Необъятная война не заканчивась в мире. Она продолжалась в семье Эйдиных.

…Солнце сильно грело землю, когда в герматене Раун, Викорд, Дороти и их дети собрались в храме на церемонии по случаю Рождества Тринадцати Богов. Священники читали послания божественных отпрысков грешных людям, не забывая вспоминать, что два года назад с помощью тринадцати божественных сынов и дочерей зенрутская армия противостояла диким анзорийцам.

— Мама, папа исчез, — вдруг за рукав затряс Дороти сын, наученный к пяти годам присматривать и отслеживать сумасшествие своего отца.

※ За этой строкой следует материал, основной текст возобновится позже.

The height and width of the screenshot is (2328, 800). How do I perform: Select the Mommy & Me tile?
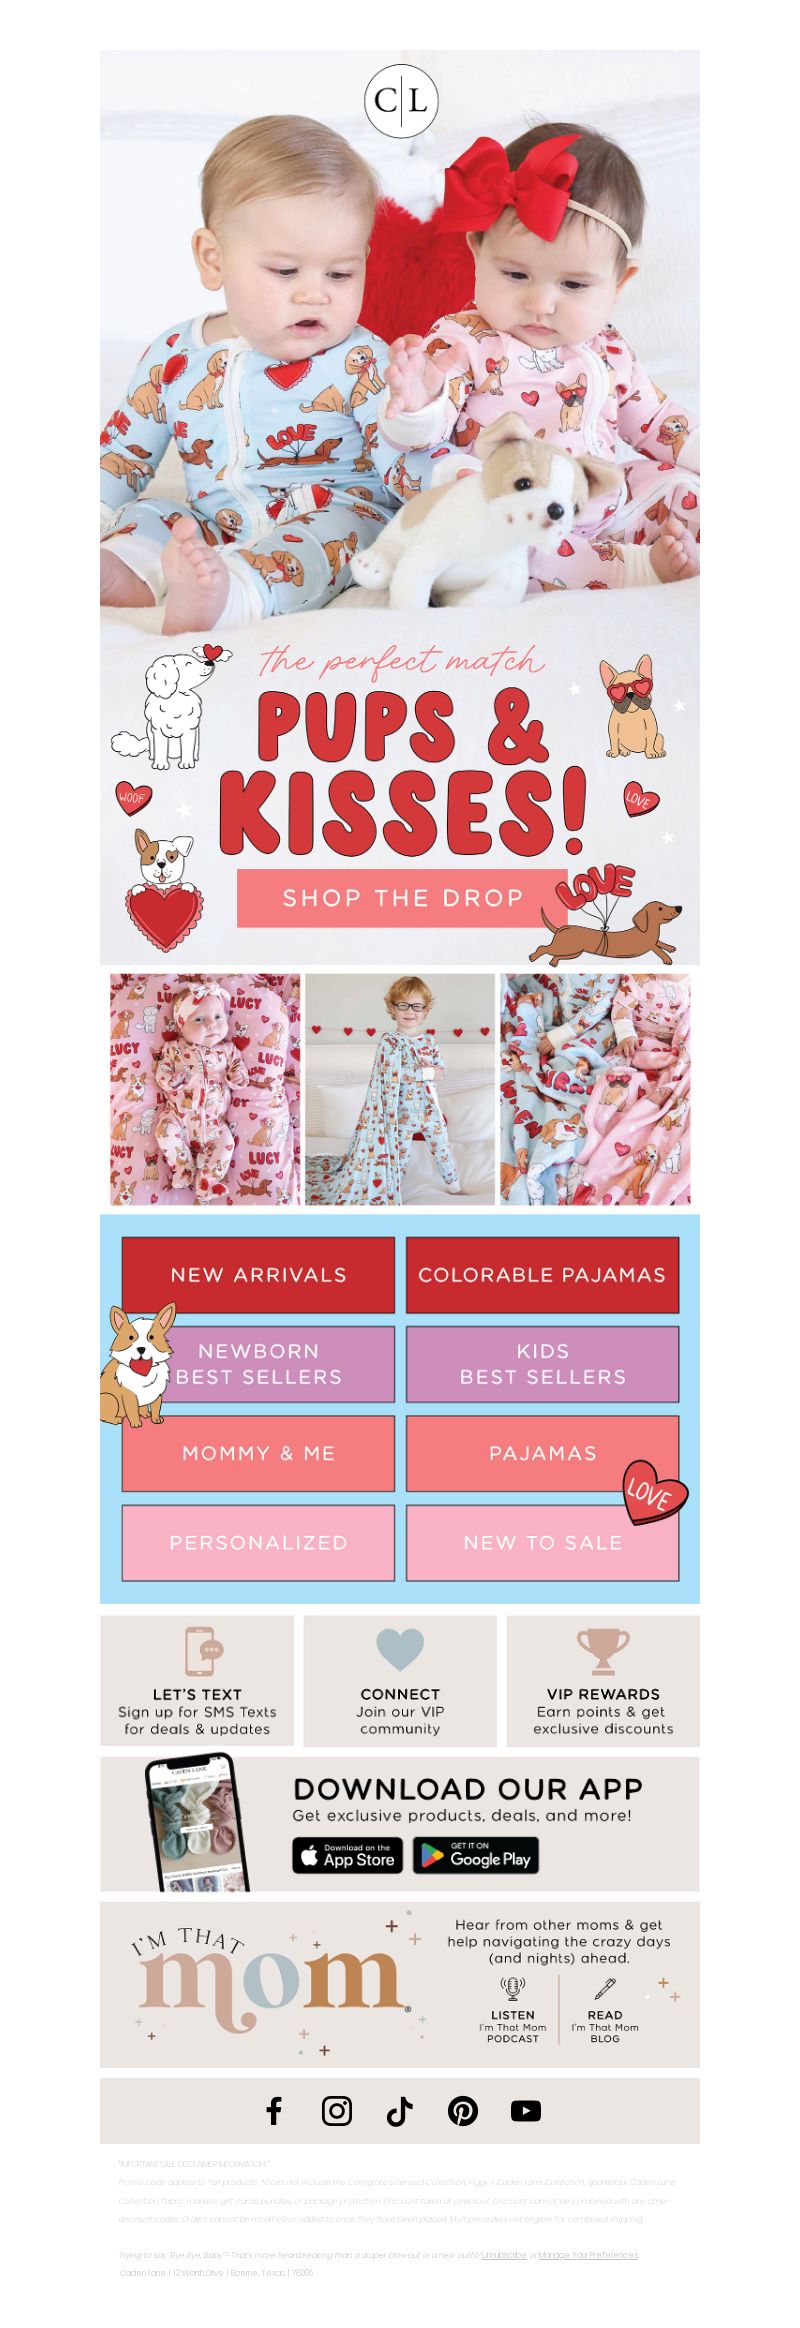pos(258,1453)
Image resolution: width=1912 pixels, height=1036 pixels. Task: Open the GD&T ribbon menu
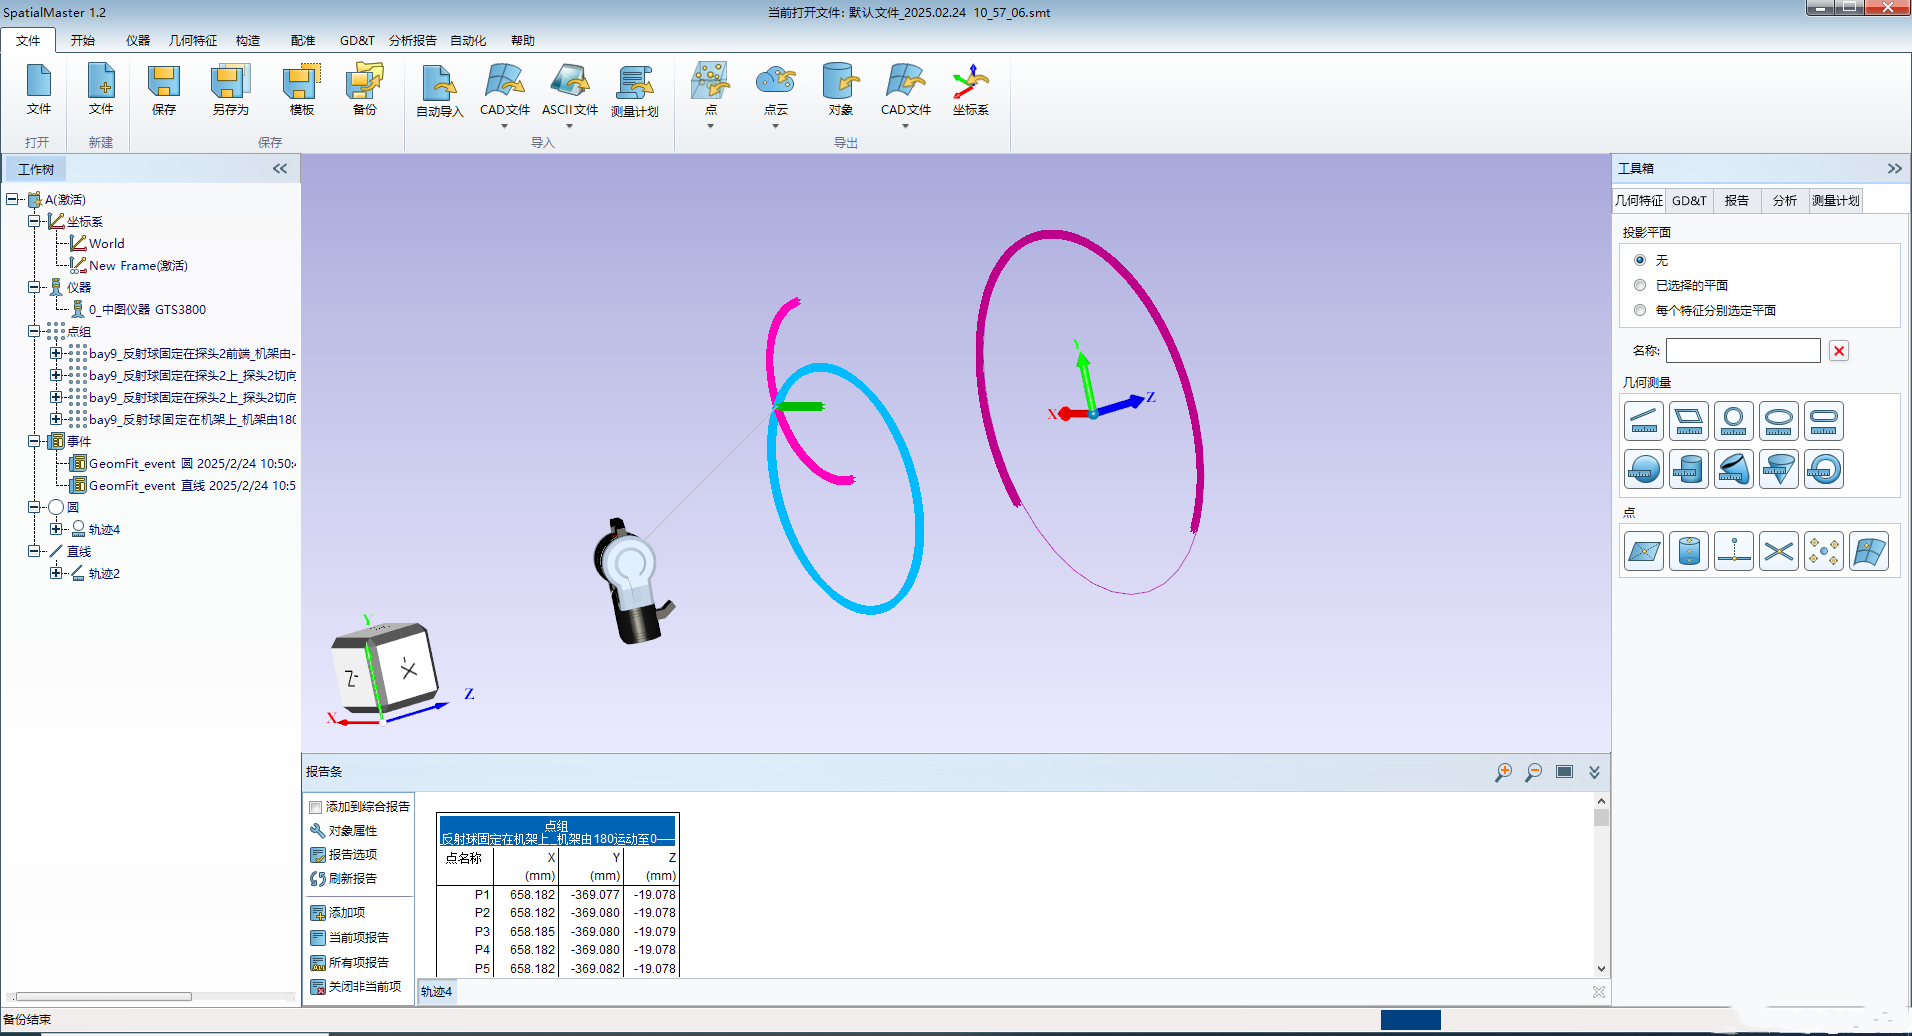tap(356, 40)
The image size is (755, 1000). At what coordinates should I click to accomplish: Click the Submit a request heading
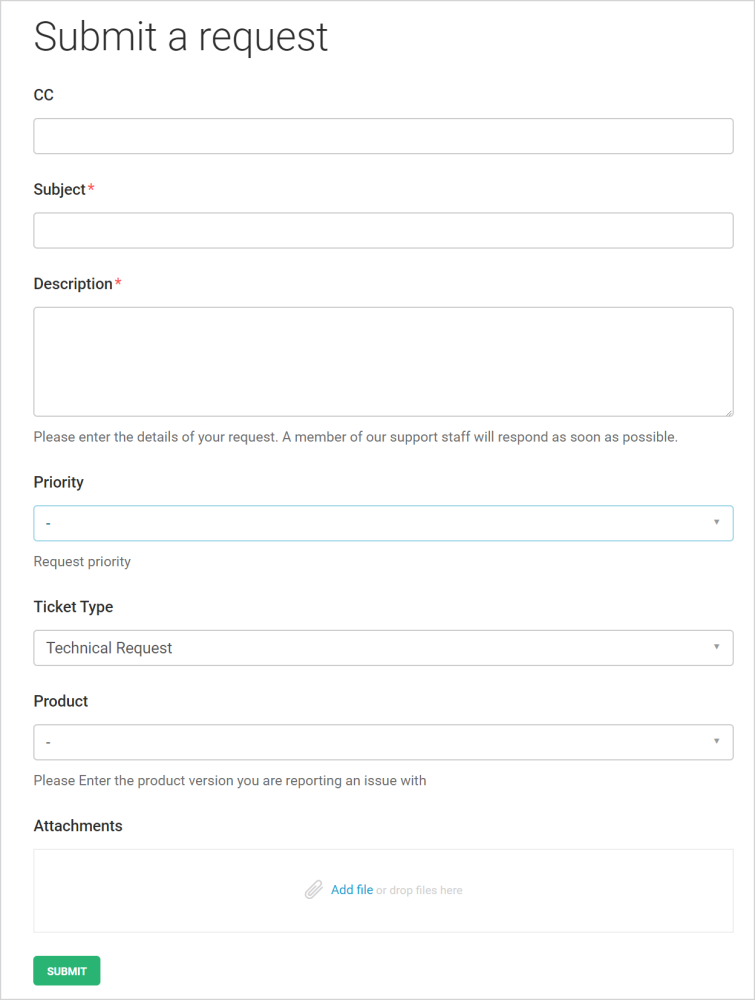coord(181,37)
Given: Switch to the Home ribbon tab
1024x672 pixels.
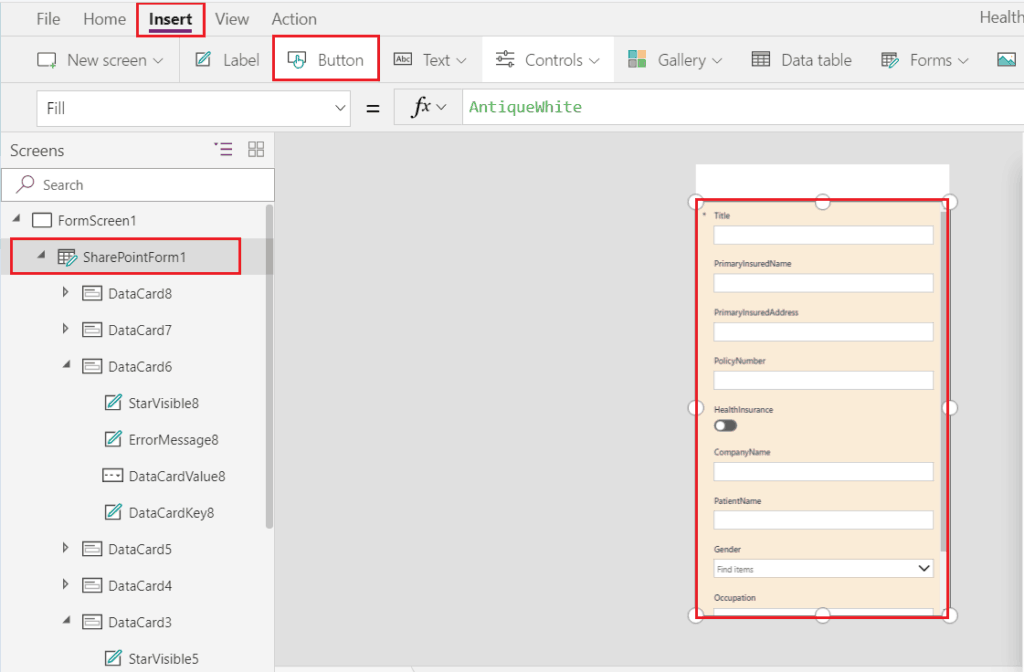Looking at the screenshot, I should tap(104, 18).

Раун, Дороти и девочки испуганно огляделись глазами по храму. Викорда нет.

Раун выбежал и, не веря своим глазам, застыл. Викорд шёл по краю высокой крыши храма и протягивал руки зачем-то вперёд.

Рывок, быстрое преодоление восьмидесяти метров поверх на лестнице. И он уже, смертельно задыхаясь, возле брата.

— Здесь иволга летает, Раун. Она зовёт меня к себе, — подрагивали густые рыжие усы.

Раун тихо пошёл к нему на встречу, закрывая собой край.

— Иволга говорит мне, что сядет к тебе на руку, когда ты спустишься на землю. Викорд, пойдём вниз. Ты же хочешь дотронуться до иволги.

Каждый шаг приближал его к брату, но Викорд, предчувствуя своё спасение, уходил в другую сторону.

— Нет, иволга разговаривает только со мной. Раун, ты бредишь… Ты не видишь реальности. Она здесь, та иволга с анзорского дуба. Вон, из-за тебя она начала хлопать крыльями, сейчас улетит.